"Да-с, это все прекрасные теории, - сказал иронически Пален и, взглянув на часы, продолжал. - Ну, Анатолий Федорович, быть может, вы и правы, и ваши действия юридически правильны, но этого никогда не поймут в тех сферах, где вас обвиняют. Я постараюсь все это высказать, но не ручаюсь, не ручаюсь... за самые неприятные для вас последствия..." Я молчал, отдавшись моим мыслям. Замолчал и он. "Вот что! - сказал он, наконец, добрым и даже заискивающим тоном, ласково глядя на меня. - Вот что! Уполномочьте меня доложить государю, что вы считаете себя виновным в оправдании Засулич и, сознавая свою вину, просите об увольнении от должности председателя, а?" Я молчал. "Могу вас уверить, - продолжал он, - что государь, по своей доброте, не станет долго гневаться на вас. Он оценит ваше сознание; он так благороден! Я ему напомню о ваших прежних трудах и заслугах, и он вас скоро... он скоро оставит это... это дело". Я молчал. "Уполномочьте меня, - продолжал Пален, - я вам могу обещать, что вы даже скоро получите новое назначение... например, в прокуратуре, но, конечно, не в "действующей армии". Мое молчание его, видимо, конфузило. "А там - все пойдет своим чередом; вы еще молоды, у вас много впереди; это будет лишь временная отставка... а? так?"

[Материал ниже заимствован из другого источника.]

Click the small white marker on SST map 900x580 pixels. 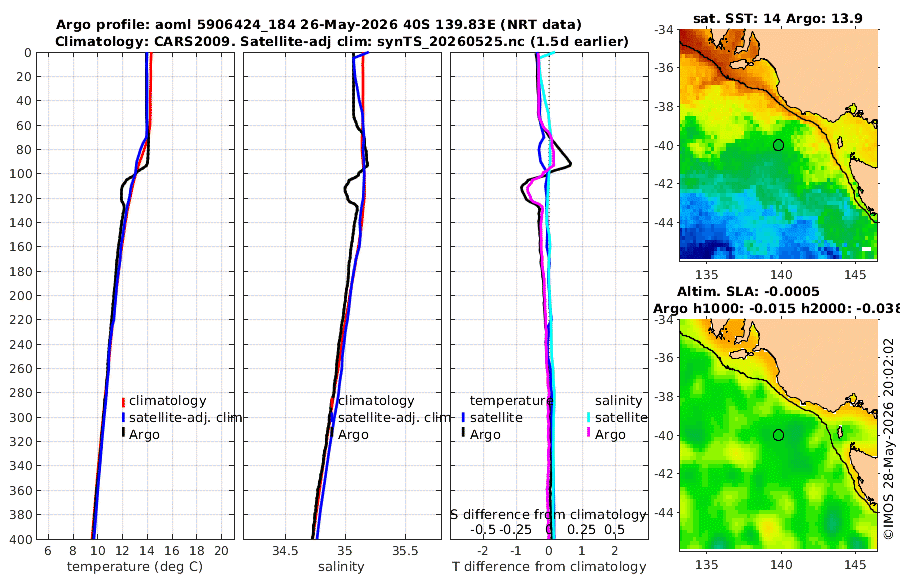[867, 249]
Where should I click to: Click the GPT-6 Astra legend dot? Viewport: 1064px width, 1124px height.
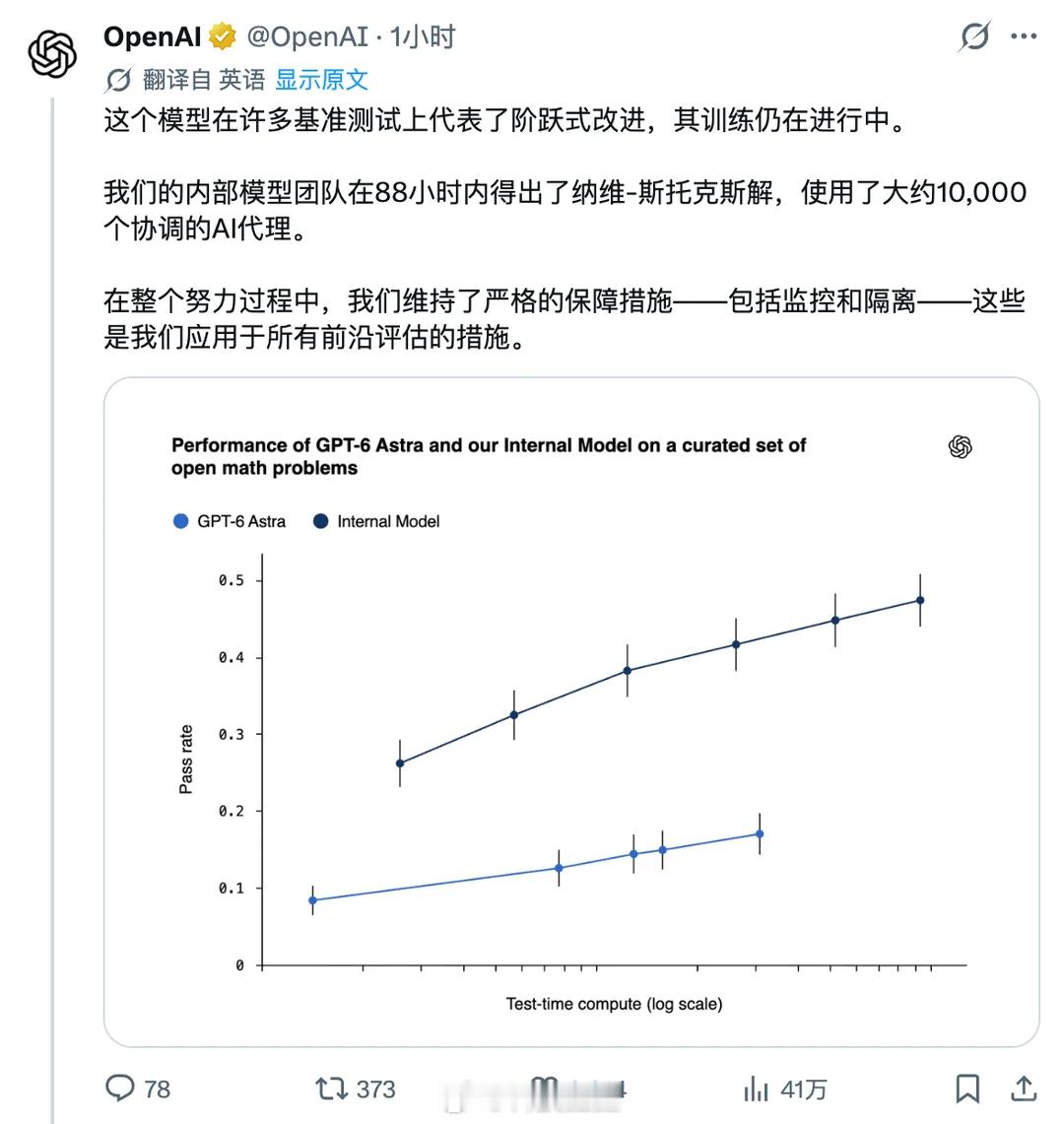(x=180, y=521)
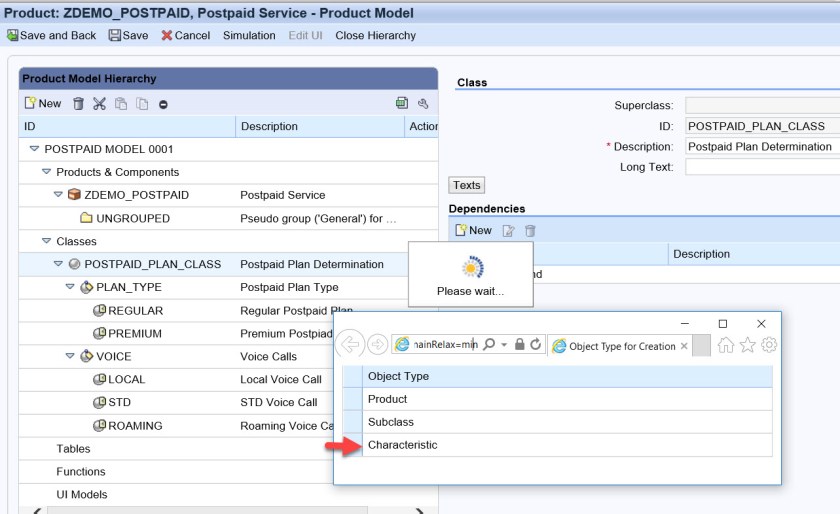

"Я не могу вас уполномочить, - ответил я, - я не могу дать вам право говорить государю то, чего я не признаю. Удивляюсь, как после всего, что я сейчас говорил вам, после всего, что говорил я до процесса, вы можете мне предлагать признать себя виновным..."
"А! - вспыхнул Пален, изменившись в лице, - когда так, то уж не взыщите! Не взыщите! Я умою себе руки..."
"Вы их умыли уже в совете министров", - сказал я.
"Я вам еще раз объясняю, что вам грозит увольнение без прошения, если вы не хотите принять моего предложения..."
"Вы можете с помощью высочайшего повеления убить меня в служебном смысле, - прервал я его, - но вы совершенно напрасно предлагаете мне совершить в этом отношении самоубийство. Я не согласен ни на какие компромиссы! Пусть меня увольняют!.. Но сам я моего места именно теперь не оставлю..."
"Но, позвольте, - спросил меня ядовито Пален, - что вас так удерживает на этом месте? Вы думаете, что вам легко будет его занимать?"
"Я не жду ничего отрадного на моем месте,- отвечал я тем же тоном. - В адвокатуре ("В помойной яме!" - вскрикнул Пален)... в адвокатуре, двери которой для меня открыты, я всегда без особого труда получу вдесятеро более, чем получаю теперь, и буду лет через десять иметь возможность сказать навсегда "прости" стране, где можно вести с судьей такие разговоры, какие вы, граф, ведете со мной... Поэтому не материальное вознаграждение меня удерживает. Я не честолюбив и спокойно смотрю на награды, чины и звезды, которых лишит меня отныне министерство юстиции. Мало привлекает меня и мое положение. Я знаю, как тягостно положение главы коллегии, находящегося в опале. Желая остаться председателем, я готовлю себе ряд трудных годов. Но меня удерживает, помимо соображения, что я могу быть полезен на моем месте, еще одно - и удерживает более всего. На мне должен разрешиться, судя по всему, практически вопрос о несменяемости. Несменяемость - лучшая гарантия, лучшее украшение судейского звания. Благодаря ей легко переносится и скудное вознаграждение, и тяжкая работа судей. Она поддерживает, она ободряет многих деятелей внутри России; она дает им доверие к своим силам в столкновениях со всякой неправдой... И вы хотите, чтобы эти далекие деятели, живущие только службой, узнали, что председателя первого суда в России, человека, имеющего судебное имя, занимающего кафедру, которого ждет несомненный и быстрый успех в адвокатуре и для которого служба - далеко не исключительное и неизбежное средство существования, - достаточно было попугать несправедливым неудовольствием высших сфер, чтобы он тотчас, добровольно, с готовностью и угодливою поспешностью отказался от лучшего своего права, приобретенного годами труда и забот,- отказался от несменяемости... "Если уже его, стоящего на виду и сравнительно независимого, можно было так припугнуть, - скажут они, сидя в каком-нибудь Череповце или Изюме, - то что же могут сделать с нами?! На нас станут кричать и топать ногами, обвиняя нас в своих ошибках..." Вот во имя этих-то череповецких и изюмских судей я и не могу дать вам полномочия, о котором вы... говорите..."
"А знаете ли вы, - перебил меня граф Пален, - что даже А. А. Сабуров говорит, что он на вашем месте подал бы в отставку, чтобы протестовать против решения присяжных! Надеюсь, что для вас он-то хоть авторитет!?"